[Instructions for the task] Without the pictures, output the records below word for word.

[Saved data entries]

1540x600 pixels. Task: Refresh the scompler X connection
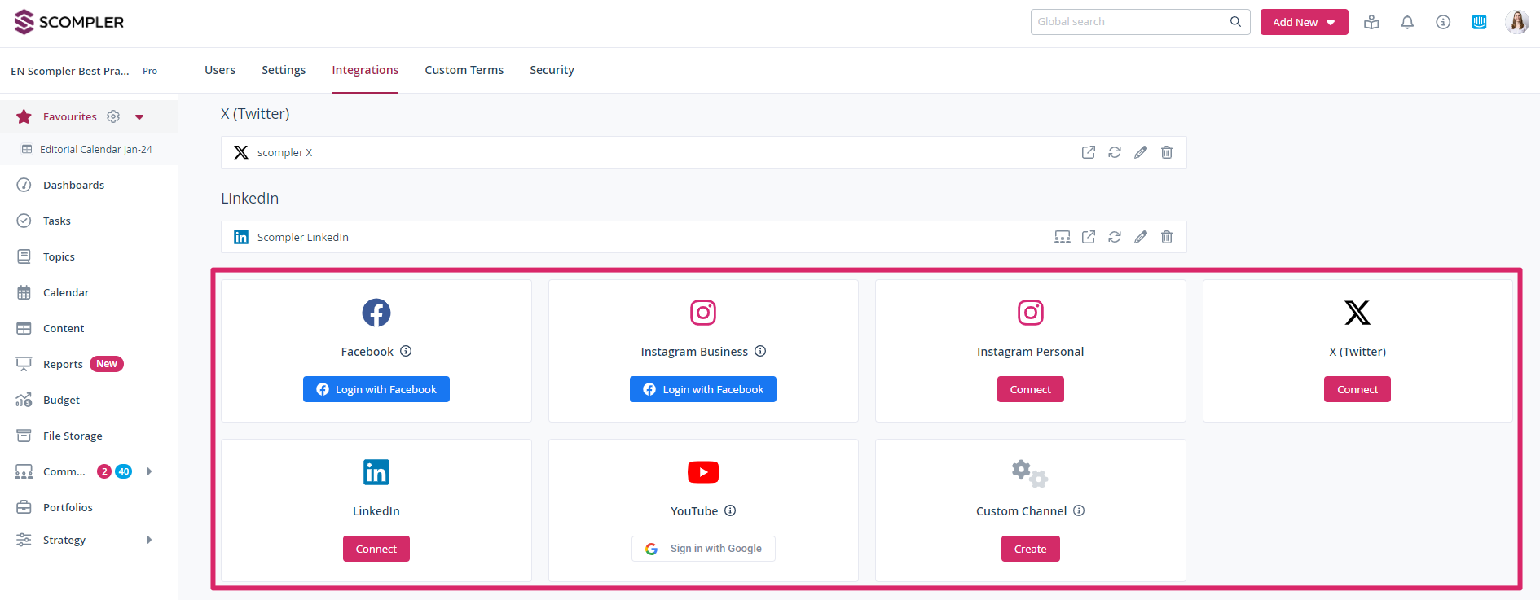coord(1114,152)
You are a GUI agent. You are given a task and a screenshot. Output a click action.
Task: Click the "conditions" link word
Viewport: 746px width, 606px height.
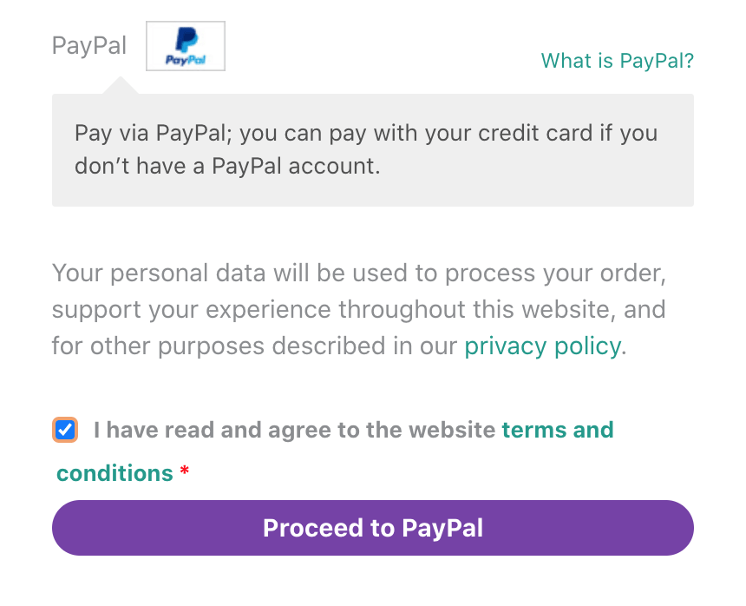(115, 473)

[Written answer]
1540x600 pixels. Task: Refresh the scompler X connection
coord(1114,152)
You are a GUI agent. You are given a task and a screenshot. Output a click action.
Task: Click the "conditions" link word
Viewport: 746px width, 606px height.
(115, 473)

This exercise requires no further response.